Richard Baker is about to be unleashed.
But just what all that means for Saks Fifth Avenue — the crown jewel of Hudson’s Bay Co. — remains to be seen.
Baker and his partners, who collectively own 58 percent of Hudson’s Bay Co., have a new deal to take full control of the company for 11 Canadian dollars a share and take it private. WWD was first to report that a deal was nearing last week.
If the transaction does go through — as seems likely — it will be easier for Baker, who leads the company as executive chairman, to transform the business for a new age.
And that means the future of Saks is going to become a more pressing matter. The Saks business has weakened lately. Third-quarter comparable sales fell 2.3 percent after a 7.3 percent increase a year earlier.
Saks remains relevant. While suffering the ills of all department store operators, it is a bedrock name in fashion with plenty of cache and the Fifth Avenue flagship remains a key destination (more so with Barneys New York shutting down and the brand taking up residence under the Saks banner).
But it’s the relationship with another key competitor that is more important.
The Saks business is in many ways complementary to Neiman Marcus — and sources say the two have come very close to cutting a deal in the past. Dealmakers have long referred to a Saks-Neiman’s merger as an eventuality, although one that year after year has not materialized. (Saks has been an integral part of Hudson’s Bay while Neiman Marcus, owned by private equity players, is struggling under a heavy debt load.)
Although the if, when and how of any potential merger between the two retailers all seem far from certain, what is clear is that the dealmaking might be done once Hudson’s Bay comes off the market.
Certainly, dealmaking is a world where Baker feels comfortable.
The real estate pro turned retail empire builder took Hudson’s Bay public on the Toronto Stock Exchange in 2012 when the company was on a growth track and an acquisition tear. Saks was acquired a year later, followed by German retailer Galeria Kaufhof in 2015 and Gilt in 2016.
But the tide turned as retail’s own fortunes waned and stores across the price spectrum struggled to find growth in an increasingly digital world.
Gilt, Lord & Taylor and the European business were all sold off as the company cut costs and focused in on its core.
That’s a lot of change, but the company’s key investors want to keep going.
Baker — together with Rhône Capital, WeWork Property Advisors, Hanover Investments and Abrams Capital Management — already own 58 percent of the company and now are set to take full control.
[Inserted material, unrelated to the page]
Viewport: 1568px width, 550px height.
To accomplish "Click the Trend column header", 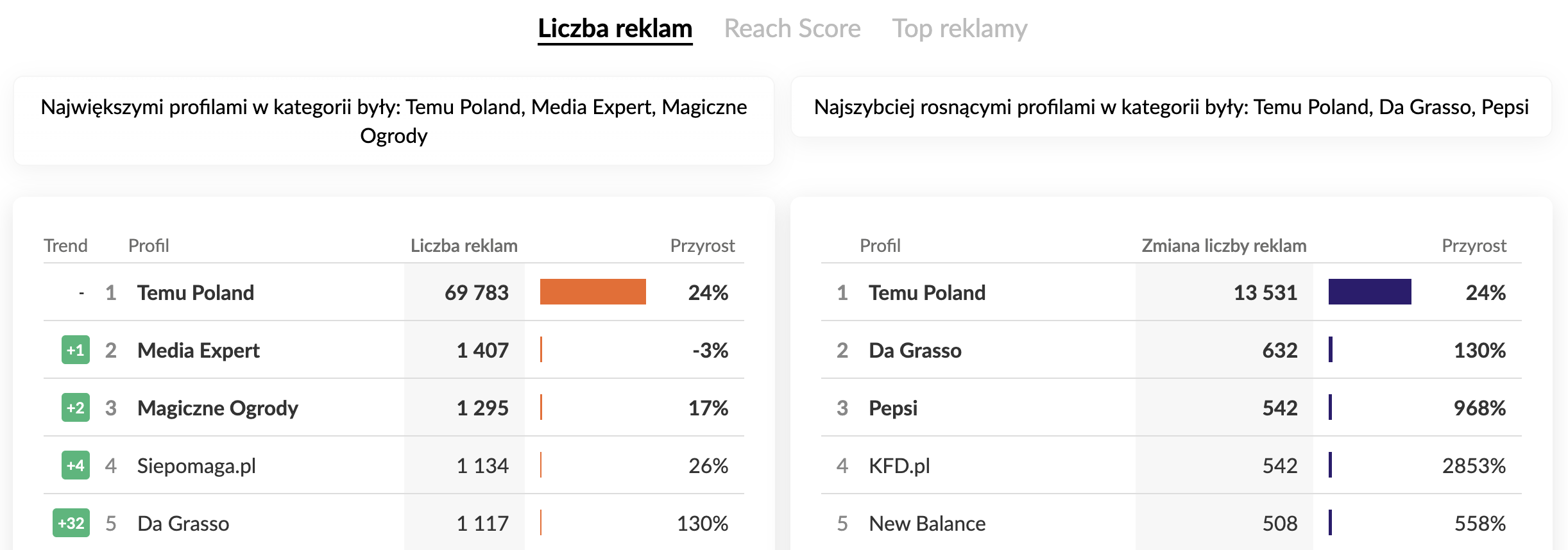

The majority shareholders offered last year to buy the retailer for 9.45 Canadian dollars a share and then 10.30 Canadian dollars a share, using proceeds from the 1 billion euro sale of the company’s European operations.
While a special committee of the company’s board agreed to a deal, minority shareholder The Catalyst Capital Group Inc. balked, offered its own deal at 11 Canadian dollars a share and successfully blocked the transaction.
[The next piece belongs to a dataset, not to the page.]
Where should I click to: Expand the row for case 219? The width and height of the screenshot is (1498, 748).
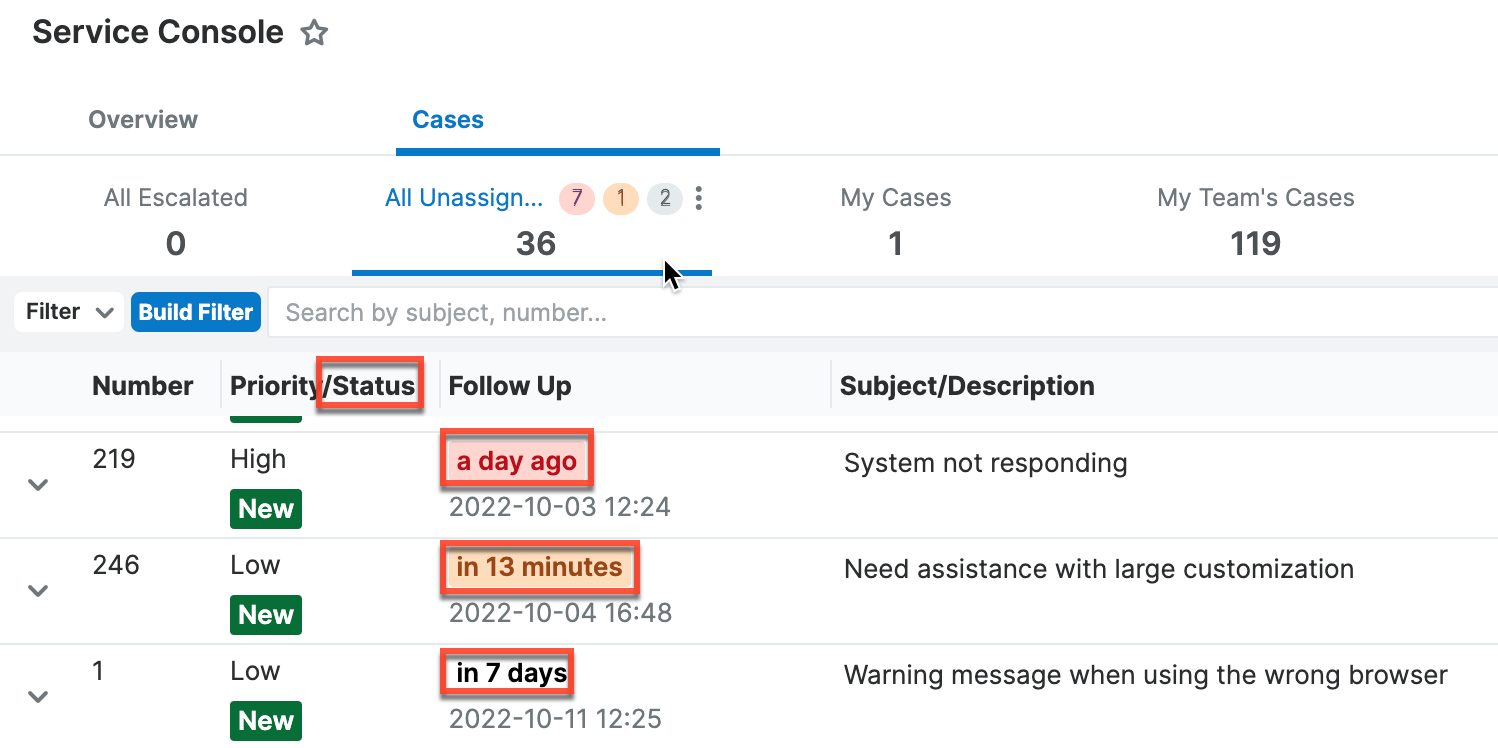click(x=38, y=485)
The gambit worked and last week Baker & Co. upped their offer to 11 Canadian dollars a share, valuing the company at 2 billion Canadian dollars.
Catalyst is the company’s largest minority shareholder, owning 17.5 percent of the stock, and has signed an agreement to back the deal. Together, Baker’s group and Catalyst own 75.5 percent of the company. A new meeting to approve the deal will be held in February — after a new fairness opinion on the transaction has been rendered by experts. To be approved, the deal requires the thumbs up from investors holding at least 75 percent of the firm’s shares, as well as a majority of investors not excluded by Canadian laws protecting minority holders.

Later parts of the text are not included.